After a few weeks of orientation and background on CVH, students begin meeting with patients and learning how to talk with them.

“Initially I was scared, because I didn’t know what to expect” said Tasmiha Khan ’12. “But they’re pretty normal and though some do have greater manifestations of their conditions, there are others that you wouldn’t even be able to tell have a mental illness.”

As students meet with the patients one-on-one, they begin to see past their mental illnesses.

“We had to first overcome stereotypes and learn to look at patients fresh every time,” said Ami Parekh ’12. “We learned not to classify and judge them based on their mental illnesses.”

Students are required to hear lectures from Donady and CVH staff members about the program. Though the Wesleyan students are volunteers, the patients are paid minimum wage by CVH to participate. Students keep journals of their experiences and compile these journals into a final paper at the end of the semester. They administer the CASIG during the final two weeks of the class, after they have learned how to properly administer the questionnaire and talk about the patients’ replies, as sometimes patients will give implausible responses, regarding their strengths, weaknesses, and identity.

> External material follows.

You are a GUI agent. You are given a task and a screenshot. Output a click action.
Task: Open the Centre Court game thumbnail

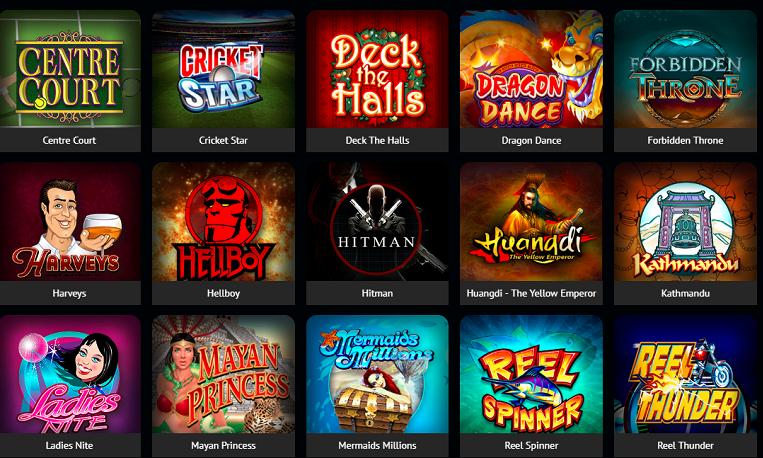[70, 69]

“You don’t want to be too pessimistic with them, but sometimes their goals can be too farfetched, and then you have to be very tactful in handling it,” Khan said.

Donady plans to continue teaching Biology 223 and 131, even after he retires. He also envisions Psychology professors co-teaching Biology 131 in the future, since these classes have a large Psychology component to them. He predicts that after a few semesters, there will be a constant flow of student-volunteers at CVH.

“I see the possibility of hundreds of students volunteering there at any given moment, each interacting with different patients and different staff and having a great impact over a long period of time,” Donady said.

The classes have had a profound effect on the students involved, as they learn about themselves through the volunteer process.

“You begin to see the psychiatric patients, yourself and the world in a new way” Parekh said. “You notice new things about yourself and you become more self-aware of your behavior—it really is a self-learning class.”